Again, this is ProtonMail’s attempt of making the message more secure, but you have to play in their arena.  Your recipients then taken to ProtonMail’s “walled garden” and enter the password to unlock the message.  The process kind of goes against everything you’re taught about clicking on links sent to you in an e-mail.  I suppose, if you’re expecting the encrypted message from the sender, it’s not too bad.  But, you, as the sender, should probably first warn all of your e-mail recipients that an encrypted message from you is on it’s way.

GMX supports PGP signatures and encryption by way of a third party app that you need to install on your web browser.  This is the way Google’s GMail does it, too (from what I understand).  They do not have anything integrated into their web-mail services.  And if there is no digital encryption plugin available for your browser, for example SeaMonkey, then your pretty much S.O.L.

Here is what my digitally signed e-mail looks like in GMX:

It shows that the e-mail is digitally signed, but like ProtonMail, there’s no way of verifying it’s authenticity.

As for sending a signed or encrypted message, once again, GMX relies on the plug-in installed on your web browser.

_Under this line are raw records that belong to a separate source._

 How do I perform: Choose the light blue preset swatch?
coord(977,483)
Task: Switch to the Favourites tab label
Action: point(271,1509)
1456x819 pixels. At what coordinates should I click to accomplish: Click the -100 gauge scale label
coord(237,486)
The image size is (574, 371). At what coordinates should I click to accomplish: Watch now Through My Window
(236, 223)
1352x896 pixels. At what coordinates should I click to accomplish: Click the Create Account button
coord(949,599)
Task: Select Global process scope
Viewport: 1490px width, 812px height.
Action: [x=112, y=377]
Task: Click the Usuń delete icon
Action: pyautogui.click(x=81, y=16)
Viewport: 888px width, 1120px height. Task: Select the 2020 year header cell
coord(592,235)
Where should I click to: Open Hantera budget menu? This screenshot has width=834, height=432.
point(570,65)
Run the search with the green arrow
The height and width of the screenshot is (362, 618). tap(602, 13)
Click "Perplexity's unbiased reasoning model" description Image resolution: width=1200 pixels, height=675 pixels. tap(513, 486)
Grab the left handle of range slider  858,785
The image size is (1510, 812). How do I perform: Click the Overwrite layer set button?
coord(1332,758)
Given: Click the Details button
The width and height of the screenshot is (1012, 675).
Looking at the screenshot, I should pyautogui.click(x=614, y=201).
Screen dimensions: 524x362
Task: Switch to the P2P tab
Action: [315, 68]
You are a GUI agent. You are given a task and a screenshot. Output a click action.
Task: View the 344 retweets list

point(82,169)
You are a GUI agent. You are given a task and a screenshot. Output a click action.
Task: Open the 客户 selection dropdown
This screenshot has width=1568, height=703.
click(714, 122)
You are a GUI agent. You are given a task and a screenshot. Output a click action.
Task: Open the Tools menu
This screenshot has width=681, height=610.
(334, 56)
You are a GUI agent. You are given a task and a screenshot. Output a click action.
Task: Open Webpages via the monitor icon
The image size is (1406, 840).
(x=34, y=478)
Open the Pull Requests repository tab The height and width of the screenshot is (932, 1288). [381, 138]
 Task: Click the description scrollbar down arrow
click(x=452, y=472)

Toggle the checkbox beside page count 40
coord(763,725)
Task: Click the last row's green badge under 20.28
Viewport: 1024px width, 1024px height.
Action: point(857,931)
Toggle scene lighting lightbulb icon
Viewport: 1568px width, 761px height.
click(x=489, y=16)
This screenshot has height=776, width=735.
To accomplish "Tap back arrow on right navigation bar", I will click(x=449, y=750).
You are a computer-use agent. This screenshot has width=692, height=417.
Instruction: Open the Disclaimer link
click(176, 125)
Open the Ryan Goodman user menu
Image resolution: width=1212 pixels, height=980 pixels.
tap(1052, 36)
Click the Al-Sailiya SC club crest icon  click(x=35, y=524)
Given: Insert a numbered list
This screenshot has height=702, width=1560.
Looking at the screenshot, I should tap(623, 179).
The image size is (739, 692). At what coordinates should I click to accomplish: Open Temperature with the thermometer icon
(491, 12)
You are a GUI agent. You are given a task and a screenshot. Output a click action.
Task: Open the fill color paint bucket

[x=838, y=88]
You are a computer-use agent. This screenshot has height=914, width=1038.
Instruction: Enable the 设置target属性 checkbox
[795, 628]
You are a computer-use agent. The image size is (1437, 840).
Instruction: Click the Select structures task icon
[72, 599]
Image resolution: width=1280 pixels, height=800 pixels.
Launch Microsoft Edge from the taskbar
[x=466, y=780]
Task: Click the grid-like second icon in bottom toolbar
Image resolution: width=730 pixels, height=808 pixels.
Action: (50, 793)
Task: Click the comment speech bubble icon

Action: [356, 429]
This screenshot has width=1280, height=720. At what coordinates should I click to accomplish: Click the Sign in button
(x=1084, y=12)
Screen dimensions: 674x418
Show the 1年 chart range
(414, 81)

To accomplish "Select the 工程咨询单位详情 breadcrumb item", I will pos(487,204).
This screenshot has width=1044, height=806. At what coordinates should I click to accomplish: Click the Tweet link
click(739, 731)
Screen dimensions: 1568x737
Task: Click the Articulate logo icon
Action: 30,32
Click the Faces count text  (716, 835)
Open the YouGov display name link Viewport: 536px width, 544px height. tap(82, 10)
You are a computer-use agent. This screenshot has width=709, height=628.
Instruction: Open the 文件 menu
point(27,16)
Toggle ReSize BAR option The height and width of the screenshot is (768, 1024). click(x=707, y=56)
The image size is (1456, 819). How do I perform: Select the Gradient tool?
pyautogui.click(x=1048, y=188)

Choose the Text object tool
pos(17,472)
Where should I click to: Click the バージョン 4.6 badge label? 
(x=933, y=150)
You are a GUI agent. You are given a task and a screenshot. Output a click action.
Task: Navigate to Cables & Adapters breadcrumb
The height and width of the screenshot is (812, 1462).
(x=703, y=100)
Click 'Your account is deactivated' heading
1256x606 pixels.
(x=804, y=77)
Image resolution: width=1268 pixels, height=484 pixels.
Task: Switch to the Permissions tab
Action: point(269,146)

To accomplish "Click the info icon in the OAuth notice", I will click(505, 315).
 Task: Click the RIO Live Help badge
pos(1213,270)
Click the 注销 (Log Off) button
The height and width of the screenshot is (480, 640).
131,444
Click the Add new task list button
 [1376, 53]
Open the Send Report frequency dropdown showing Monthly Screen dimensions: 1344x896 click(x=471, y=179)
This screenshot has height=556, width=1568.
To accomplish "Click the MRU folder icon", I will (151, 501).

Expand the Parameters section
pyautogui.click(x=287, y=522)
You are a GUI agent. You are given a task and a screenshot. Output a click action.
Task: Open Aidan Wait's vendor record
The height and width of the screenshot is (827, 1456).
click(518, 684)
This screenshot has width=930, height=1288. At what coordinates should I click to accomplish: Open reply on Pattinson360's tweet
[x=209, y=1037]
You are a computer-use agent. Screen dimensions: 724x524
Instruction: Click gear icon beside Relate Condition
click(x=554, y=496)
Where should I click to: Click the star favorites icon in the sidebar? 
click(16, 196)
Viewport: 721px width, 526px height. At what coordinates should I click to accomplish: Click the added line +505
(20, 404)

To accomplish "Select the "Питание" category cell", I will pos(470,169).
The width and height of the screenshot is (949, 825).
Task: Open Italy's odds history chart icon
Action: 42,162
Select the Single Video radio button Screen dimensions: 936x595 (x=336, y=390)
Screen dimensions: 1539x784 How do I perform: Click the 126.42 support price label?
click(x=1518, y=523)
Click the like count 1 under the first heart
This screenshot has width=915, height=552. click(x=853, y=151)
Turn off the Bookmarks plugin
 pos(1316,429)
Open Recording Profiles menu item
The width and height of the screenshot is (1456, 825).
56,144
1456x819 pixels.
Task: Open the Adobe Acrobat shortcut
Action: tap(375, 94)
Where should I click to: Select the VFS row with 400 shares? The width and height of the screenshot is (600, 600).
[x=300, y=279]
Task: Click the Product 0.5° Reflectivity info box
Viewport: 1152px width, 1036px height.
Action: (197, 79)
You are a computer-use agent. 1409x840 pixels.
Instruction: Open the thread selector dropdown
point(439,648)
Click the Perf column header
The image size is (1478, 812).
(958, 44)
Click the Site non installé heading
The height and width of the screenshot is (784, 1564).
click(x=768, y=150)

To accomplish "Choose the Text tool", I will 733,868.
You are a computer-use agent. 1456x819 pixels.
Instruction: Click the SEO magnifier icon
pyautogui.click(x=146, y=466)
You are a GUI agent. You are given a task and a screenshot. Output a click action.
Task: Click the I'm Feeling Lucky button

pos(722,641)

Thankfully, for services like this, I can use KMail to send and receive my e-mails through these accounts, giving me much better authentication capabilities than what these kind of services provide.  Here’s the same message, sent to my GMX account, seen through KMail:

Using KMail/KGpg and the IMAP connection to my GMX account, I can get much better  e-mail authentication services than what I can get from the web-mail account itself; not to mention it being easier, as well.  It’s also a great way of giving the middle finger to vendor lock-in shenanigans.  I understand that ProtonMail is trying to provide a more secure model for digital signing.  But how secure do you really feel when they control the entire process, from beginning to end and can change it any time they wish?  I’ve always preferred freedom over security.